# Taco Bread



## Filus59602 (Dec 27, 2002)

Taco Bread 
The Best of Country Breads - TOH Books 
Yield: 1 loaf 
Plan ahead..….serve warm 

3-1/2 to 4 c. all-purpose flour 
1 c. cornmeal 
1 envelope taco seasoning 
3 T. sugar 
2 pkg. (1/4 oz. ‘each’) active dry yeast 
1 T. minced dried onion 
1 tsp. salt 
1 can (10-3/4 oz.) condensed tomato soup, undiluted 
3/4 c. water 
2 T. butter or margarine 
1 can (4 oz.) chopped green chilies, drained 

In a mixing bowl, combine 1-1/2 c. flour, and next 6 ingredients. In a saucepan, heat soup, water and butter to 120º - 130º. Add to dry ingredients, beat on medium speed for 3 minutes. Stir in chilies and enough remaining flour to form a soft dough. 

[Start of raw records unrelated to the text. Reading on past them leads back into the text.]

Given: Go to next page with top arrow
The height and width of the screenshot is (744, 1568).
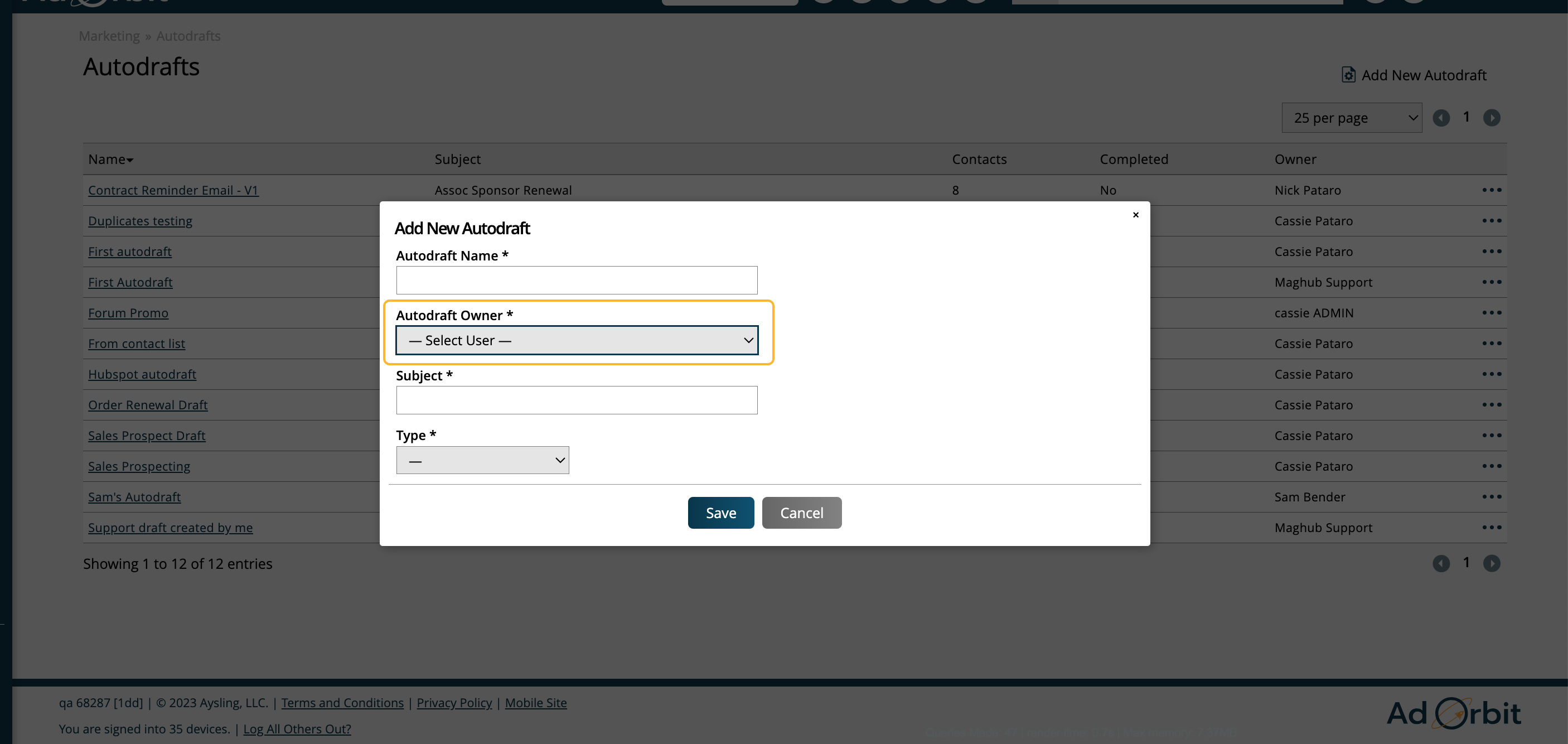Looking at the screenshot, I should [x=1491, y=118].
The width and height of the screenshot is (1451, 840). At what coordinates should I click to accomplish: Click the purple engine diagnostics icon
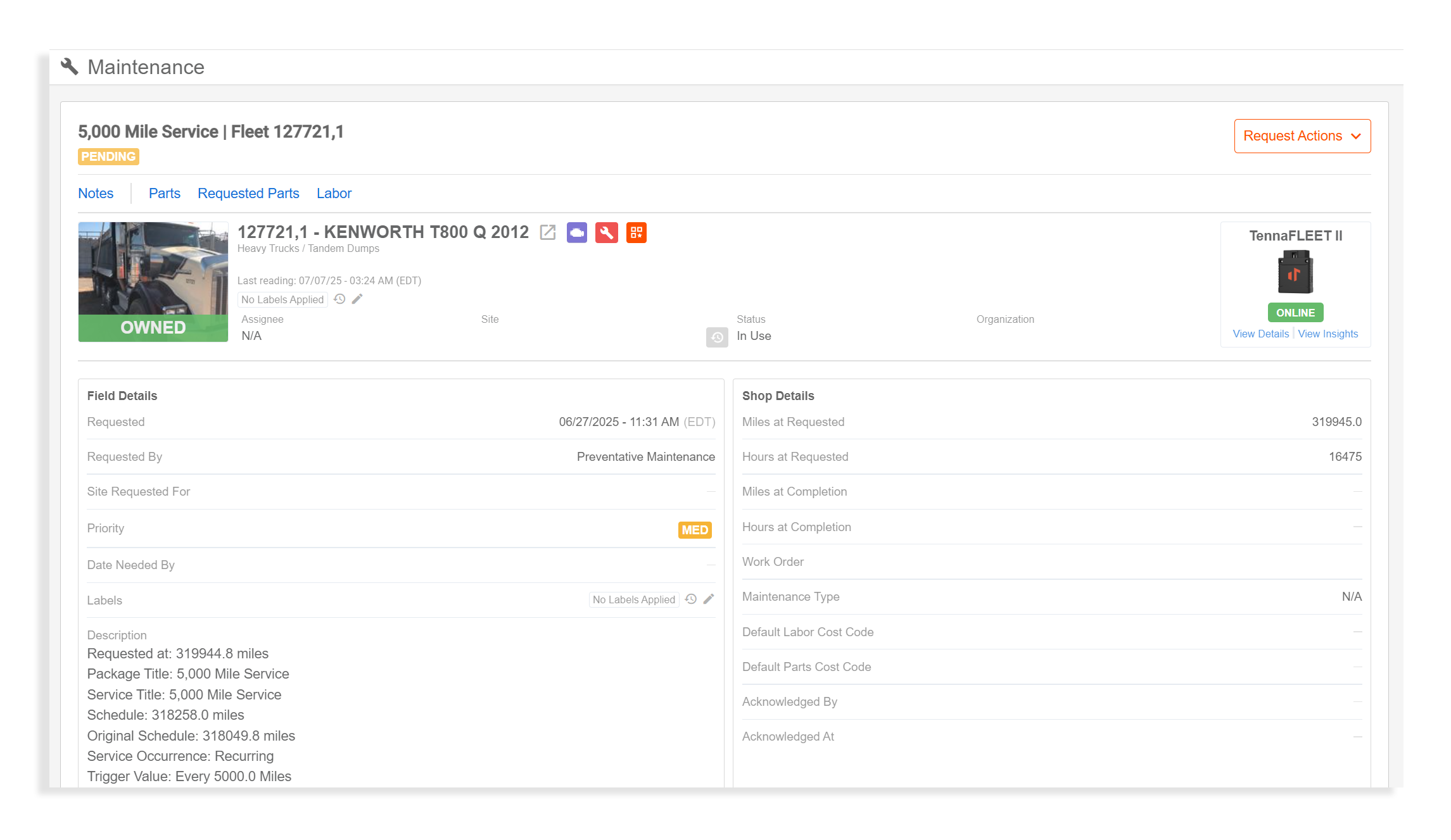pos(576,233)
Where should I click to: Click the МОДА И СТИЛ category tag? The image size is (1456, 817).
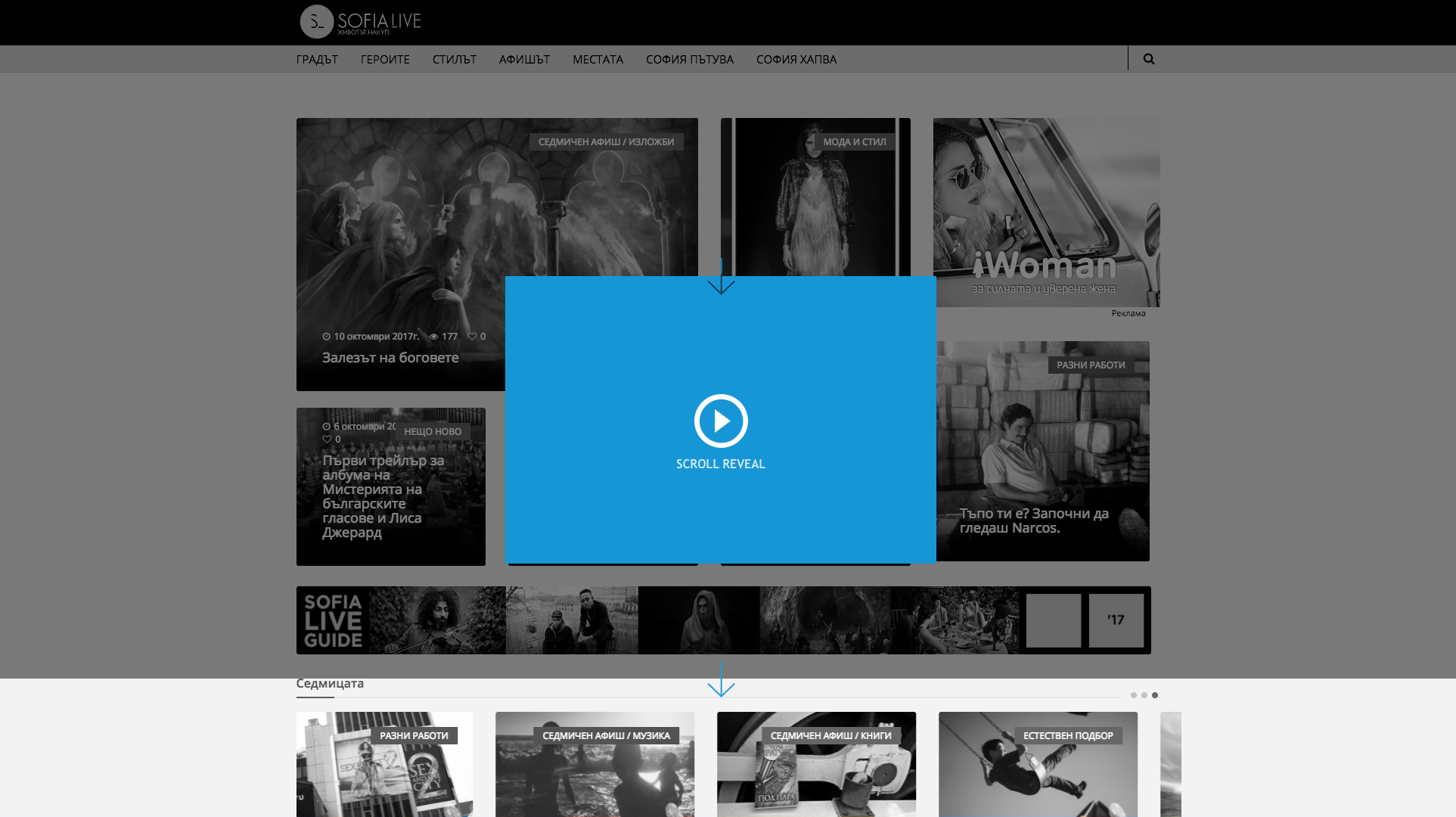854,142
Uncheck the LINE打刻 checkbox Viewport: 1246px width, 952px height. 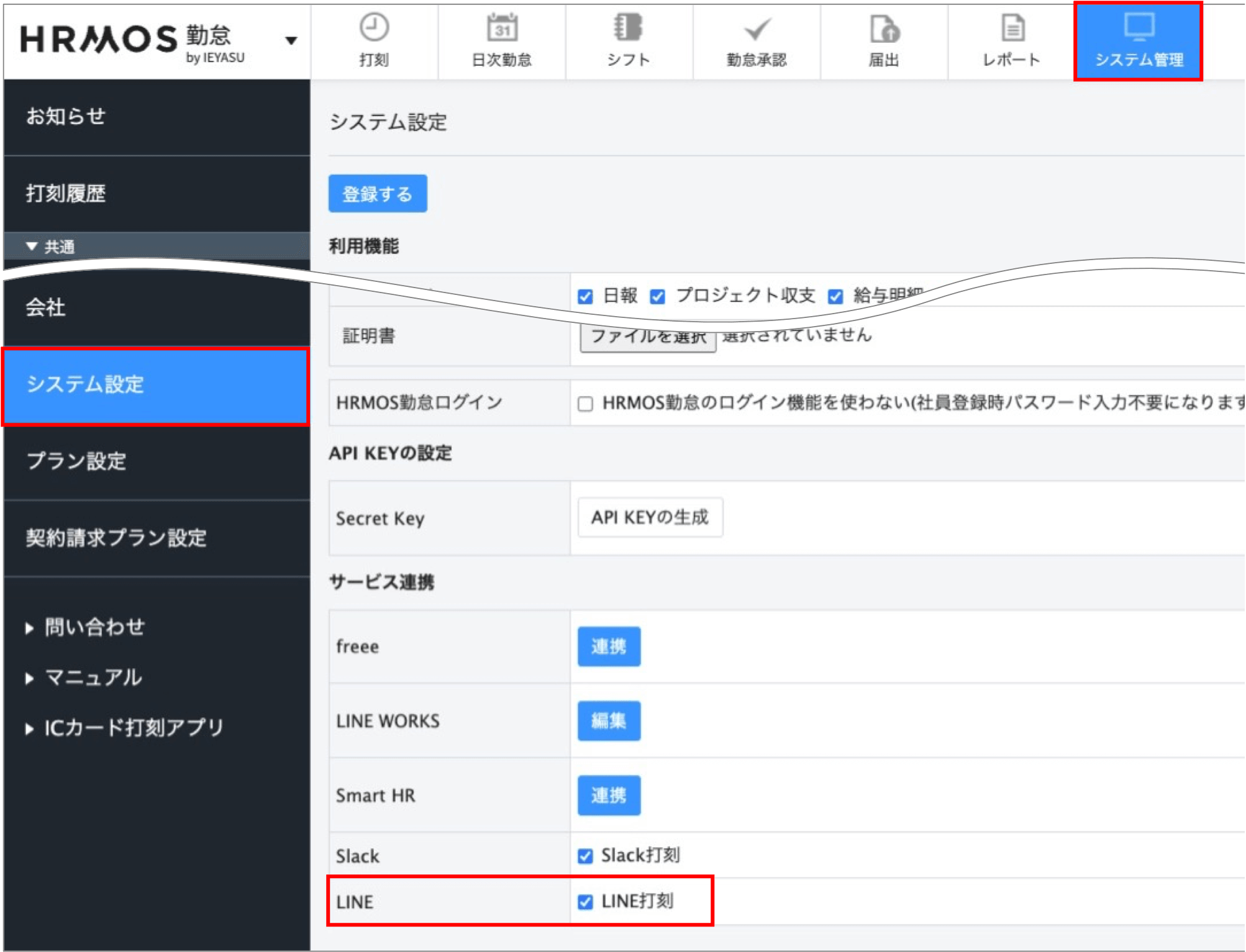coord(585,902)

Turn onto a floured surface, knead until smooth and elastic, about 6-8 minutes. Place in a greased bowl, turning once to grease top. Cover and let rise in a warm place until doubled, about 1 hour. Punch dough down. Shape into a loaf. Place in a greased 9-in. x 5-in. x 3-in. loaf pan. Cover and let rise in a warm place until doubled, about 45 minutes. Bake at 350º for 45-50 minutes or until golden brown. Remove from the pan to a wire rack. Serve warm.


----------